Nienhuis has observed UND police interact with victims as part of a crisis response team that offers help to students in any kind of crisis.
"In my experience, campus police, all males have been really good in the way they handled victims," Nienhuis said. "They haven't asked blaming questions, and I pick up on that stuff right away."
Czapiewski is a good man with a solid heart, and he would do anything he could to help women," Nienhuis said.
The crisis team makes referrals and encourages women to report assaults, said Kathy Fick, campus minister at Christus Rex. UND Police are very aggressive at trying to find assailants, she said. "I've been suprised. It feels a little different than you might expect from a state institution."
More emotional support
There have been changes in people's attitudes about rape. Friends used to be horrified and shocked when a woman talked about rape, further traumatizing the woman, Fick said. Now, friends are more likely to offer emotional support and encourage the woman to report it.
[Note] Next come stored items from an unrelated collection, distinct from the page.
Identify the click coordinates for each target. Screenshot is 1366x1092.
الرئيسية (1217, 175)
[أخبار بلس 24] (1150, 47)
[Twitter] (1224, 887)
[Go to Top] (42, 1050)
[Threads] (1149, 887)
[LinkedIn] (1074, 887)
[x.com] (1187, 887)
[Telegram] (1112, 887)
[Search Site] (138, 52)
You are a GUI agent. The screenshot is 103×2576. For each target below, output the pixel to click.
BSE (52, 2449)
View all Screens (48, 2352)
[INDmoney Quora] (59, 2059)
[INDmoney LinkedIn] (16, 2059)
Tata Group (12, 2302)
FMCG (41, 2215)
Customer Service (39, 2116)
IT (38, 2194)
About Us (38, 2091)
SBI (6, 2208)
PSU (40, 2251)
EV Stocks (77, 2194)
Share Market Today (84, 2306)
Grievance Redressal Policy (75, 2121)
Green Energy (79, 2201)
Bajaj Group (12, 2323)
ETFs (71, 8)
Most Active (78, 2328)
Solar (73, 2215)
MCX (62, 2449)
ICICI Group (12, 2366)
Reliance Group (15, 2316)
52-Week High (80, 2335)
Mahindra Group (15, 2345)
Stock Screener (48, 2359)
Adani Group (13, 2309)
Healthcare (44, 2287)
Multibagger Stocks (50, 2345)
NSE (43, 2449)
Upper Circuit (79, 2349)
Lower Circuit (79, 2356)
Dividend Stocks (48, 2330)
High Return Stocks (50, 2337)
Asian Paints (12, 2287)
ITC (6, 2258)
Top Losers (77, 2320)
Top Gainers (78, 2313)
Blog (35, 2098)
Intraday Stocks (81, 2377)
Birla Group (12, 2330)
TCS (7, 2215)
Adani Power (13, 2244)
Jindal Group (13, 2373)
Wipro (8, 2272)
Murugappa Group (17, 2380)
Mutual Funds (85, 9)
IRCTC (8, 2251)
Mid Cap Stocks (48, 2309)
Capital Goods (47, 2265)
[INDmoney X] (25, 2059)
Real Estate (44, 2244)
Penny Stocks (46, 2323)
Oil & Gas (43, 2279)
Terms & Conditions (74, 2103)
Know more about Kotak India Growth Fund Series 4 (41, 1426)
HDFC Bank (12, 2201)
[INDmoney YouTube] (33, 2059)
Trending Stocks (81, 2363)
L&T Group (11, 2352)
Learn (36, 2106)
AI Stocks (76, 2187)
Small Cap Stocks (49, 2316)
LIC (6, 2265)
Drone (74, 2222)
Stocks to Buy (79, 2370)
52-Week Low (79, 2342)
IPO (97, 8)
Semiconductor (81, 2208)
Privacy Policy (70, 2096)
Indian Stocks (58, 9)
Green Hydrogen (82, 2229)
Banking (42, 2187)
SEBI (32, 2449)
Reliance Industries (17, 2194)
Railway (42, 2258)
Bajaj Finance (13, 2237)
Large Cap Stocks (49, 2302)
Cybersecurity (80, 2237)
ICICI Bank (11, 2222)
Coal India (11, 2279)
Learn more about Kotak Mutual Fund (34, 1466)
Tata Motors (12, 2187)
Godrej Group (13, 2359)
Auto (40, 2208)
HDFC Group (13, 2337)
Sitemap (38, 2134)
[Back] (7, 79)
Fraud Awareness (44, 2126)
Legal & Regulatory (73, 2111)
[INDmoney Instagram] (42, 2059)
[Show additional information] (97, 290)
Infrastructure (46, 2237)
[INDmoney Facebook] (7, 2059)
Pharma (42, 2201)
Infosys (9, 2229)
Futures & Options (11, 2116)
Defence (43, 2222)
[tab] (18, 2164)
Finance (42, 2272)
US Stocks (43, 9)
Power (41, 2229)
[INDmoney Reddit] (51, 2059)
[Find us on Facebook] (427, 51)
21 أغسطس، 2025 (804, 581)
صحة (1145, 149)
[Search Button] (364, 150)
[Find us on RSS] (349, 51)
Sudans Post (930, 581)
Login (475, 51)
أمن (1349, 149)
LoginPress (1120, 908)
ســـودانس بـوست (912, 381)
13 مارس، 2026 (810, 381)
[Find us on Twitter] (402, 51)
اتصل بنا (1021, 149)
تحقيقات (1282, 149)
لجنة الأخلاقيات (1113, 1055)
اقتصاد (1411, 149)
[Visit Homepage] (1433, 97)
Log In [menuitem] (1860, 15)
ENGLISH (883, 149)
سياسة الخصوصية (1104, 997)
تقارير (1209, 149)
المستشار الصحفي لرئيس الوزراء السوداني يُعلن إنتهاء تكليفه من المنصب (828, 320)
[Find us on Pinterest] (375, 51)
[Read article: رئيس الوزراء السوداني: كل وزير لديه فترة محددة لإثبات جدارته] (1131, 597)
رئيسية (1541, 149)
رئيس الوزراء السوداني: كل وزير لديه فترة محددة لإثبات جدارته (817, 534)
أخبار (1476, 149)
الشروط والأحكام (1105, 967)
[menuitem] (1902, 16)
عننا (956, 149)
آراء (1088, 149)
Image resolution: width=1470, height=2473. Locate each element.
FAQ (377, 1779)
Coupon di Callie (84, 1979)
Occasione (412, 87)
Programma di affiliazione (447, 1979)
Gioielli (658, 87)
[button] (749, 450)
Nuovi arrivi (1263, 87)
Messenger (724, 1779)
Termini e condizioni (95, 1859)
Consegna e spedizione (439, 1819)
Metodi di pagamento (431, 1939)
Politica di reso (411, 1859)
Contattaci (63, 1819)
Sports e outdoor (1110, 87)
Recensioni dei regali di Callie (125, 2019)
"I'm sensing that more people are willing to come forward," Dean Elsinga said. Rape is unbelievable to many people, and there is often a lot of self-blame and sometimes family members blame victims also, she said. But there has been a lot of education about the topic of abuse and the more supportive atmosphere lessens the trauma and encourages women to report.
There will be a change in the Code of Student Life next fall that should help women students, Elsinga said. Students felt that where there had been an assault the victim should not have to be in a class with the assaulter. As a result, the assaulter would be asked to leave campus until the person who has assaulted had completed the degree.
Another charge should also help students who want to report a rape. Now, a woman who want to report a rape must appear before a committee of about 10 people and tell her story, Elsinga said. Students want to make that process less intimidating by reducing the number of people who would be present.